* **What needs to be done**
Begin with the line containing "[Infos zu Komfort-Cookies] (42, 2106)" and end with the last line of the data below; return those lines exactly, and only those.

● ● ●

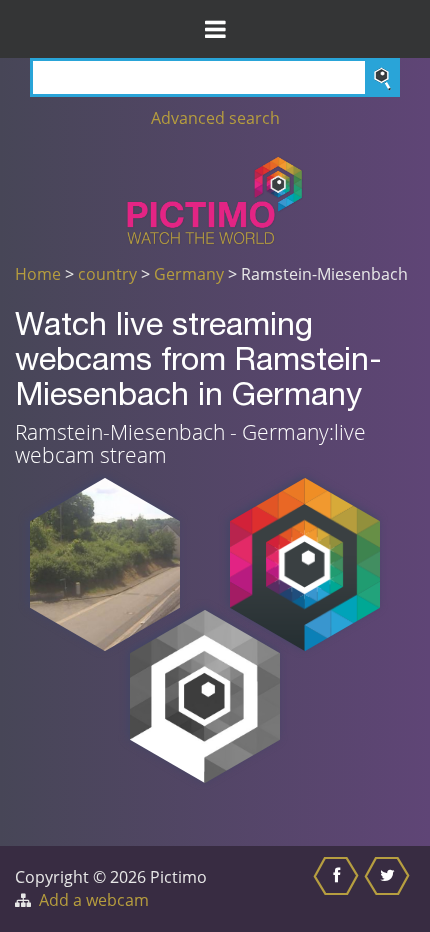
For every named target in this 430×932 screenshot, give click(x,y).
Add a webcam (94, 900)
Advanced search (215, 118)
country (107, 274)
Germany (189, 274)
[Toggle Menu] (215, 29)
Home (38, 274)
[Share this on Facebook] (338, 889)
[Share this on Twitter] (389, 889)
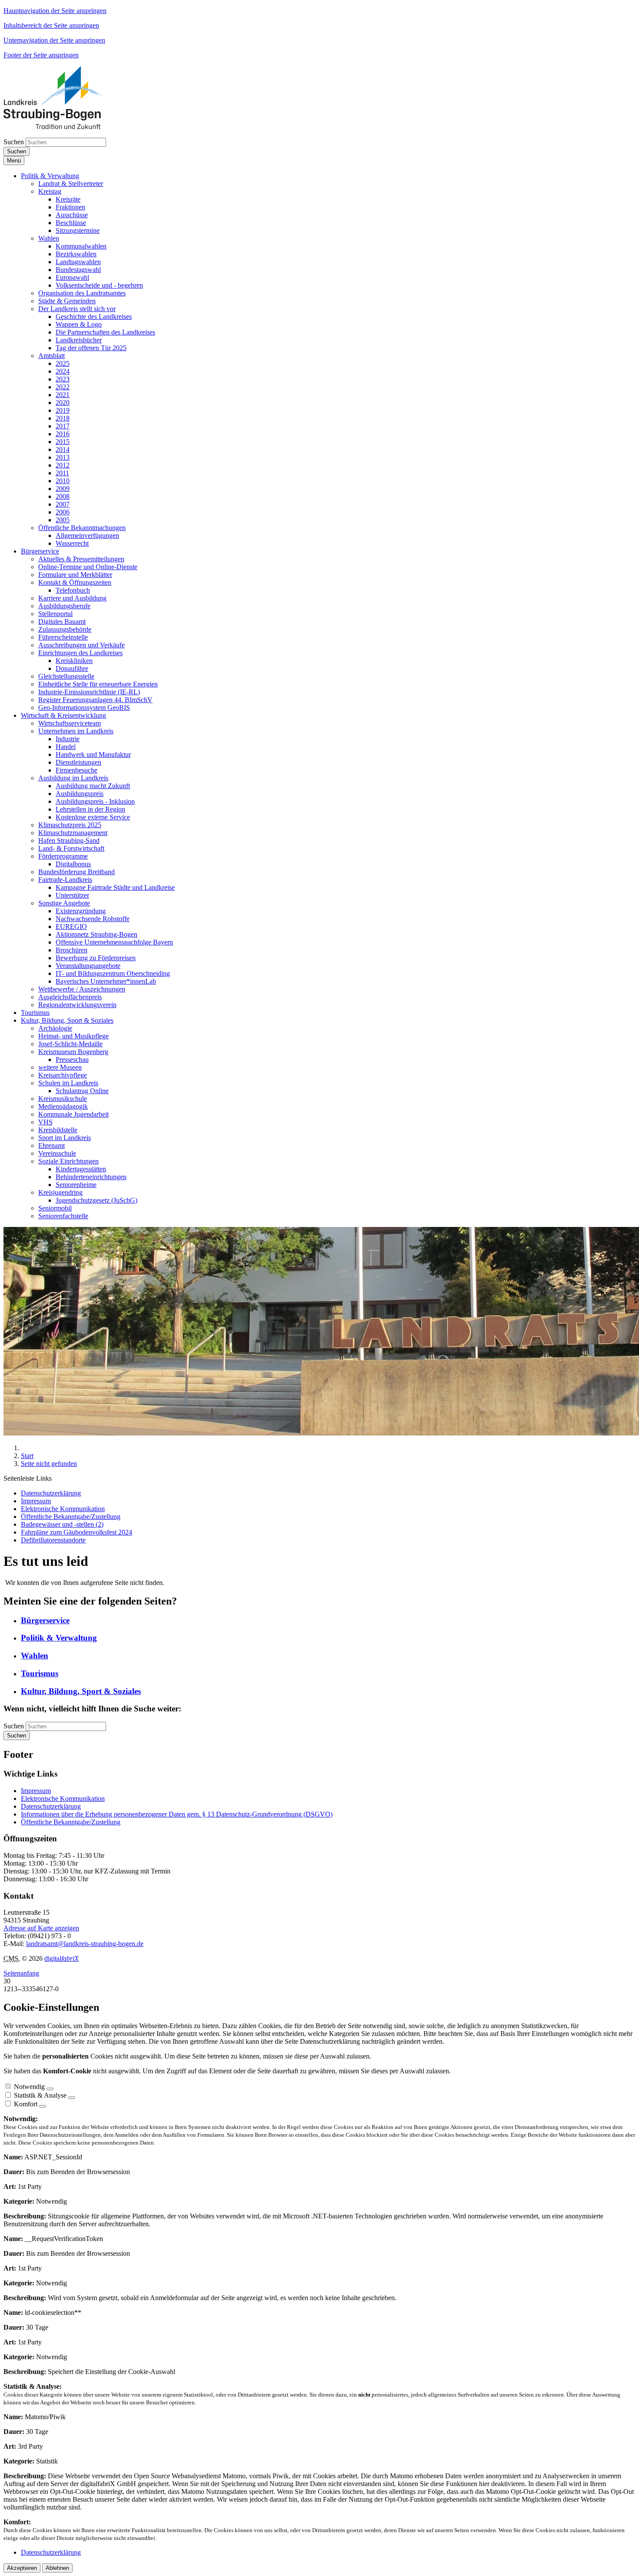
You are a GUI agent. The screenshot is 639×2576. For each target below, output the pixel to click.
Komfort (25, 2104)
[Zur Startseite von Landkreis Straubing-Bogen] (62, 126)
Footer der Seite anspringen (41, 55)
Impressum (36, 1790)
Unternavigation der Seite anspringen (54, 40)
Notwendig (29, 2086)
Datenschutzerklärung (51, 1806)
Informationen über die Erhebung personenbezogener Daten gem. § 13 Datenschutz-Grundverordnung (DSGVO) (177, 1814)
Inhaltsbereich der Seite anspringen (51, 25)
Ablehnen (57, 2568)
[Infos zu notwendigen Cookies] (50, 2089)
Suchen (13, 142)
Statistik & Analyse (40, 2095)
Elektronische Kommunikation (63, 1798)
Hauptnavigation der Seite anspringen (54, 10)
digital (61, 1958)
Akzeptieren (22, 2568)
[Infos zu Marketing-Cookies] (71, 2097)
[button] (50, 175)
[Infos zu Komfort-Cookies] (42, 2106)
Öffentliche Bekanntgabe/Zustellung (70, 1822)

● ● ●

* **Response below**
[Infos zu Komfort-Cookies] (42, 2106)
Öffentliche Bekanntgabe/Zustellung (70, 1822)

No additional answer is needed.